Subsequently, victims of terrorist attacks in Israel sued a British subsidiary of Guarantor/Insured under the United States Antiterrorism Act for holding accounts that raised funds for Hamas. Guarantor/ Insured notified Primary Insurer of the claim, but
Primary Insurer claimed that such liability had been excluded in the 2002-2003 renegotiation. Primary Insurer then sued Guarantor/Insured for a declaratory judgment that any liability directly or indirectly caused by or resulting from an act of terrorism was excluded within the 2002-2003 renegotiation. The Queen's Bench Div., Commercial Ct., Hamblen, J., ruled that the policy contained an exclusion whose terms were "Terrorism exclusion (wording to be agreed)".
The parties disputed whether or not the exclusion was a valid part of the renewal agreement. Early in the negotiations, Primary Insurer stated that it was not willing to renegotiate the standby requirement. Guarantor/Insured argued that it had no reason to know the exclusion was a required addition because Primary Insurer did not similarly insist upon the exclusion term and it had never expressly accepted the clause as an additional term. Furthermore, the Guarantor/Insured argued that inclusion of the phrase "wording to be agreed" implied that further discussion was necessary and was too ambiguous to make the exclusion term binding.

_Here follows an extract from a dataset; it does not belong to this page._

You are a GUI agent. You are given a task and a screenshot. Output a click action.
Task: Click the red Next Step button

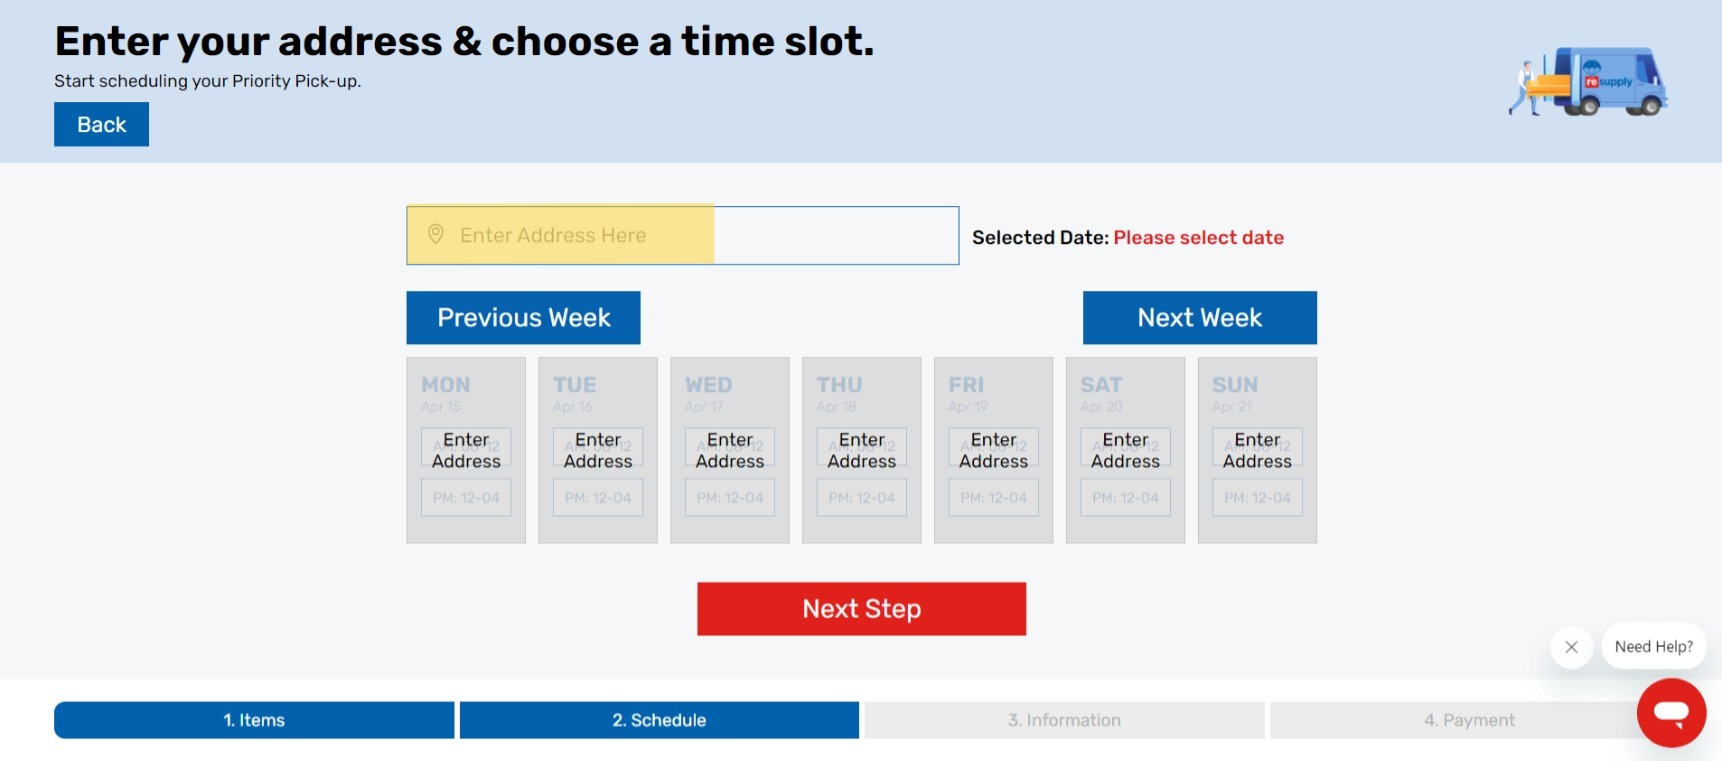(861, 609)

The Judge conceded that it is "quite possible that [the exclusion] aspect of the renegotiation was missed by both" parties. However, since the term was written in the fax copy of the agreement, the exclusion clause was determined to have been included in the 2002-2003 insurance contract between Guarantor/ Insured and Primary Insurer. However, the Judge noted that the case was not one that made abstract determinations feasible absent the factual context in which the negotiations occurred.